#### Task description:
State how many lines in the entries below contain the string "This". Give only the number.

#### Dataset content:
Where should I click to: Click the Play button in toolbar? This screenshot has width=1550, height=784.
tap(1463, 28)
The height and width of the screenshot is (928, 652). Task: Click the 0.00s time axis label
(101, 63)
==
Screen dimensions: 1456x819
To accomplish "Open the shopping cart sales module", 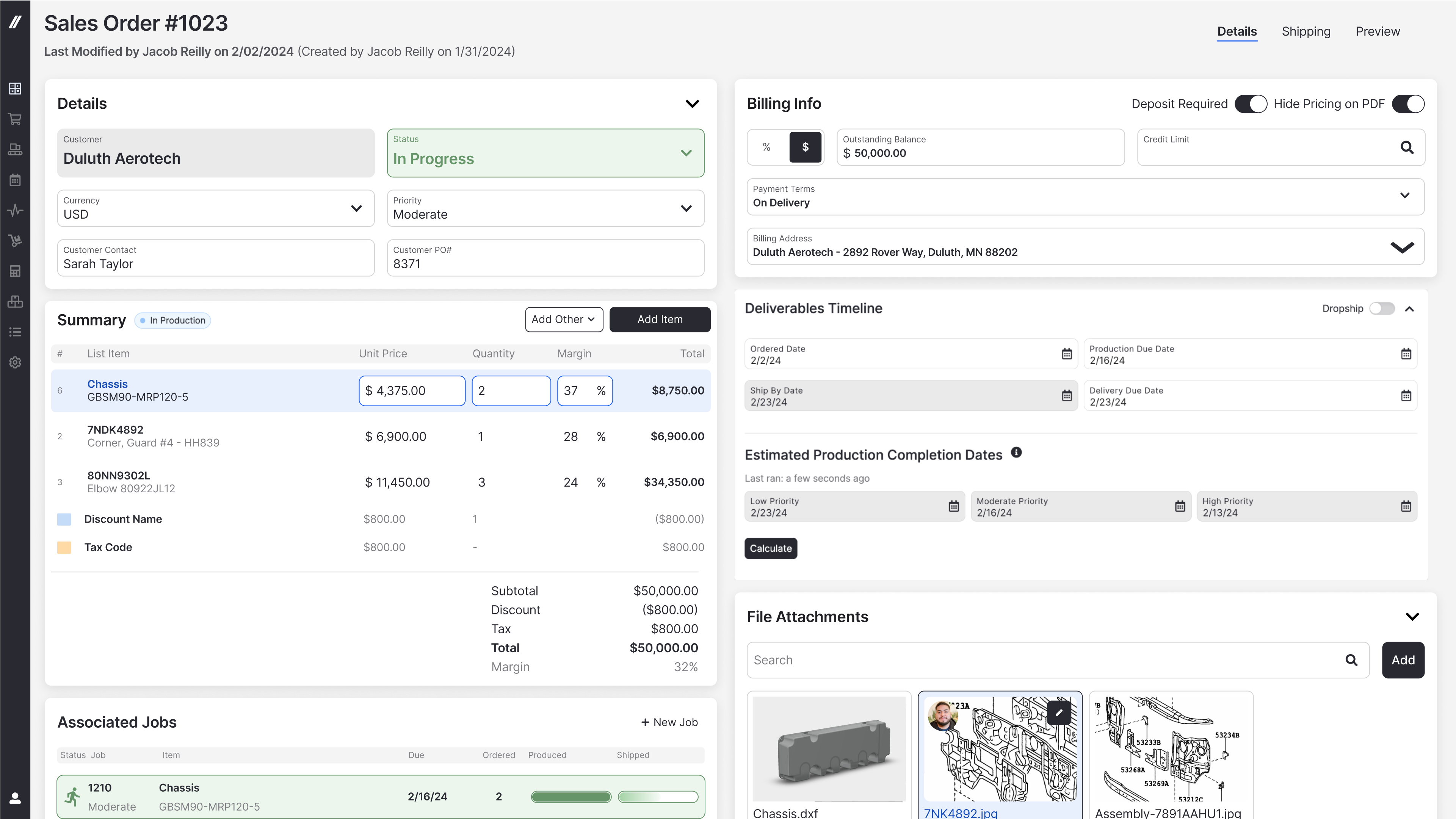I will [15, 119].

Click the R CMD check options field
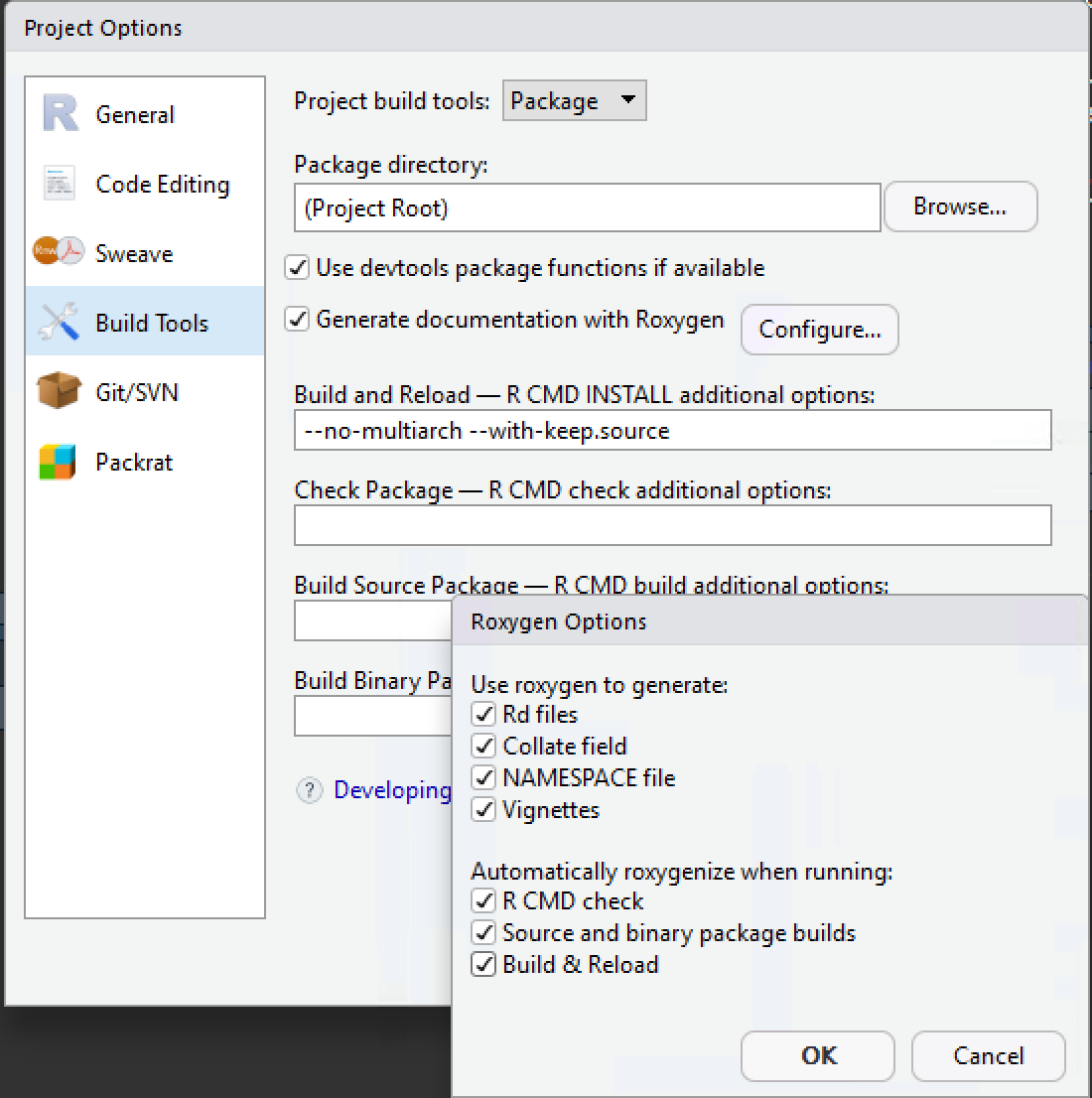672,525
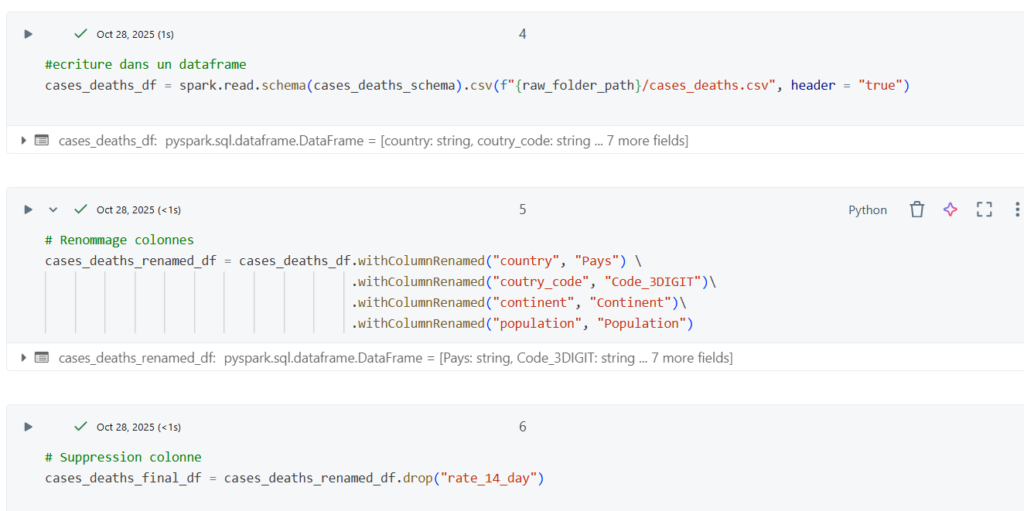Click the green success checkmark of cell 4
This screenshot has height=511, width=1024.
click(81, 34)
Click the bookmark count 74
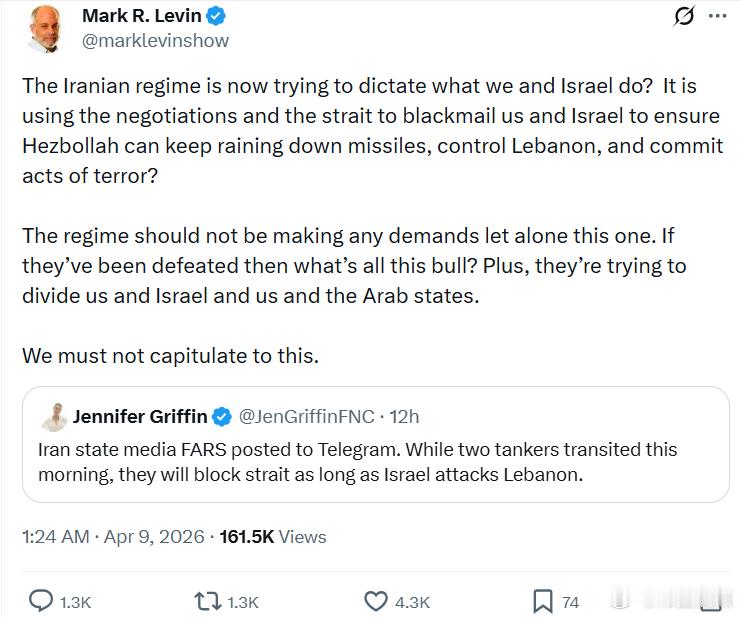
---
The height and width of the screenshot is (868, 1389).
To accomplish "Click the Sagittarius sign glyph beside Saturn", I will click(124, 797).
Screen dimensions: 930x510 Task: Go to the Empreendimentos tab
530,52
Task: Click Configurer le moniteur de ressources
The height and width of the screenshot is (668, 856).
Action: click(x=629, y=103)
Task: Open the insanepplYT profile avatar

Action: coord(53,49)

#### In response:
2